Il 2030 è l’anno in cui i cristiani di tutto il mondo celebreranno il 2.000esimo anniversario del battesimo di Gesù nel fiume Giordano: un evento di profondo significato spirituale per oltre due miliardi di fedeli nel mondo (secondo il racconto dei Vangeli, l’anno 30 è quello del battesimo di Gesù, che segna l’inizio della sua vita pubblica. Nel 2033 ci sarà poi il Giubileo della Redenzione, a duemila anni dalla morte e resurrezione di Cristo).

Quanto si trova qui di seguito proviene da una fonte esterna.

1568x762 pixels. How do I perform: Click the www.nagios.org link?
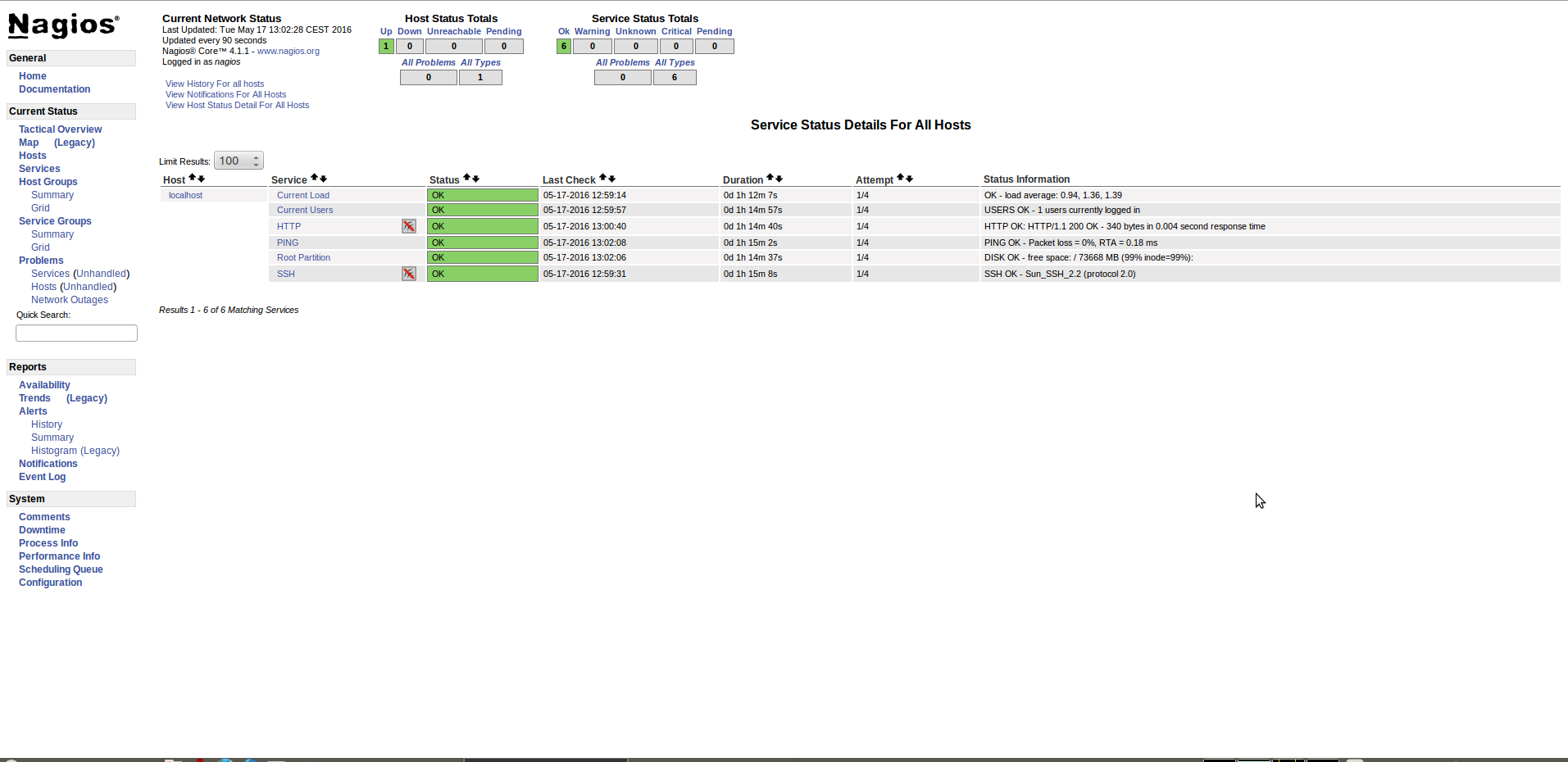point(289,51)
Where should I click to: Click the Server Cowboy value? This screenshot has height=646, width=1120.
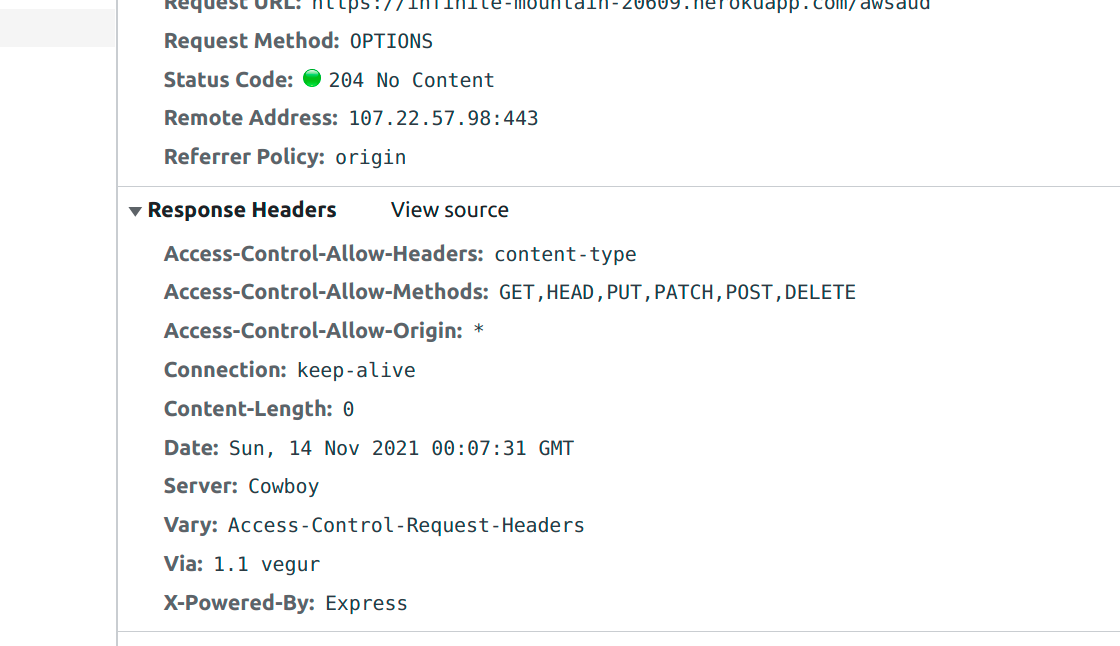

È previsto l’arrivo in Terra Santa di milioni di pellegrini e Israele ha avviato in questi giorni i lavori per l’accoglienza. Chiaramente, spiegano ad Avvenire le autorità di Gerusalemme, l'evento richiede importanti interventi infrastrutturali e un'attenta pianificazione logistica: è necessario partire già oggi. Il ministero degli Esteri ha istituito un gruppo di lavoro dedicato, guidato dall’ambasciatore George Deek, inviato speciale di Israele per il mondo cristiano, con l’obiettivo di rafforzare il dialogo con le Chiese e i leader cristiani di tutto il mondo e coordinare i preparativi. Il gruppo di lavoro manterrà un contatto costante con le Chiese, le comunità cristiane e i leader religiosi a livello globale. Parallelamente, avvierà un processo interministeriale con le autorità governative competenti per coordinare i preparativi nazionali di Israele in vista dell’arrivo dei pellegrini.
«L’anno 2030 rappresenterà una tappa unica per il mondo cristiano – ha detto il ministro degli Esteri Gideon Sa’ar – e Israele sta iniziando fin d’ora i preparativi. Rafforzare le nostre relazioni con il mondo cristiano e garantire che la Terra Santa rimanga accessibile ai milioni di fedeli che desiderano visitarla rientra tra le massime priorità di Israele, che continuerà a garantire la libertà di culto e l’accesso ai luoghi santi ai fedeli di tutte le religioni».